Dozens of legal cases have been filed against employers for DEI initiatives, including complaints that target hiring practices, employee resource groups or mentorship programs that plaintiffs say prioritize people of certain races or sexual identities while excluding others.
Most American companies launched a review of their DEI programs last summer in the wake of the Supreme Court decision in Students for Fair Admissions vs.

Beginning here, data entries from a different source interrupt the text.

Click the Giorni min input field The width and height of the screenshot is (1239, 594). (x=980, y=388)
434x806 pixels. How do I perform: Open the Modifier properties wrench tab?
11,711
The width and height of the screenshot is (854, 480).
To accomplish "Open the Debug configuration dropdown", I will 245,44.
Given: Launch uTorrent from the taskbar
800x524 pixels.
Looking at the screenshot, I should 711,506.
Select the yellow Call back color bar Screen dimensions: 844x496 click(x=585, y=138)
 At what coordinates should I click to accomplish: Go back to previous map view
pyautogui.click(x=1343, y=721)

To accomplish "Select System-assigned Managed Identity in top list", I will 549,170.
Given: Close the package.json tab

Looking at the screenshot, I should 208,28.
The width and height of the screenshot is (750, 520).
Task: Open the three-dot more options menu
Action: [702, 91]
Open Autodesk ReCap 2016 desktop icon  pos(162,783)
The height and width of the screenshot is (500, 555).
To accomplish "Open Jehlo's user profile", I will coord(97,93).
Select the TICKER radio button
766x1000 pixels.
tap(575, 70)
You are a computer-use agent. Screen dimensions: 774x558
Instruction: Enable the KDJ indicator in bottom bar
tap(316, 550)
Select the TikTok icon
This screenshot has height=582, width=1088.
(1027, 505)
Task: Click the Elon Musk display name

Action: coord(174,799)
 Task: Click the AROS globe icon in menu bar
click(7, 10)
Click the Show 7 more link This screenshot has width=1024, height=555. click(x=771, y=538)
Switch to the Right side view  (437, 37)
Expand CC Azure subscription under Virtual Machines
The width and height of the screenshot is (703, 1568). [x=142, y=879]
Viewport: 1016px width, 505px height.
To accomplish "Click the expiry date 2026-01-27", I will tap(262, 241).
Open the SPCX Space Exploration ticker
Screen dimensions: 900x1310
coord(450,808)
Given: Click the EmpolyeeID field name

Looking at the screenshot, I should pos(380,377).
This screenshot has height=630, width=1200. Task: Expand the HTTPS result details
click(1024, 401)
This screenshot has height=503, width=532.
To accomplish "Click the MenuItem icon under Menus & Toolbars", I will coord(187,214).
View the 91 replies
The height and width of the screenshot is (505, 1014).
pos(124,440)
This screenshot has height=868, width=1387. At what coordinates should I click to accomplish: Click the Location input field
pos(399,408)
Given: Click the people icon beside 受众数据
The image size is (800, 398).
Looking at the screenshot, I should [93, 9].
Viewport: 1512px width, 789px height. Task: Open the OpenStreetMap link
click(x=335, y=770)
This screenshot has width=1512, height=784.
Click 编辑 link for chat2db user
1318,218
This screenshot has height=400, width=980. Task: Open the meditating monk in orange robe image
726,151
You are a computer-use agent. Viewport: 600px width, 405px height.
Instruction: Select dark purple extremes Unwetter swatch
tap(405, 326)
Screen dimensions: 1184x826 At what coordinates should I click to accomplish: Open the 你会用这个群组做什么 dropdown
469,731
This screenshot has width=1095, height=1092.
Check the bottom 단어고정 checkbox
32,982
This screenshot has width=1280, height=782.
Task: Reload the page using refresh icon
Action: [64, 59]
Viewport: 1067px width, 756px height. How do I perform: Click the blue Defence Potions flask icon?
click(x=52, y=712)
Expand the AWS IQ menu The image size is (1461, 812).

Harvard, said Jason Schwartz, co-chair of the labor and employment practice group at Gibson Dunn, a law firm that has helped more than 50 major corporations audit their DEI programs.
“The opponents to these efforts are winning the war of words, and they’ve got a lot of momentum in the courtroom, so I do think it’s a serious threat that needs to be responded to in a thoughtful way,” Schwartz said.
THE BULLIED BECOME THE BULLIES
Whether thoughtful or not, the Human Rights Campaign has no intention of letting this challenge to its corporate influence go unanswered.
Companies built DEI anti-harassment programs in part to mitigate potential legal risks that come with a toxic workplace, and “abandoning these programs in fact opens them up to risk down the road if employees feel discrimination or harassment,” said HRC Vice President Eric Bloem.
Likewise, while the concerns over conservative boycotts may have led them to abandon the index, Bloem theatened that those who did so could, in turn, be punished by gay activists.
In a survey conducted in August, 80% of LGBT customers said they would boycott companies that were rolling back inclusion initiatives, and more than half said they would take concerns to social media or share negative reviews online, according to the Human Rights Campaign Foundation.
“I think they will lose, in the end, LGBT talent and LGBT consumers,” Houdart said. “And the parents of trans kids, which are an increasing population in the United States, they’re probably going to remember that those were companies who went out of their way to side with the bullies.”
Lennington, however, reiterated that it wasn’t everyday Americans going about their business, trying to lead normal lives and earn a reasonable living who should be considered “bullies” in this scenario.
“We have no problem with nondiscrimination, but we’re worried about these policies going too far and harming innocent third parties who have either religious objections or they’re being excluded because they’re not LGBTQ or a certain race,” he noted.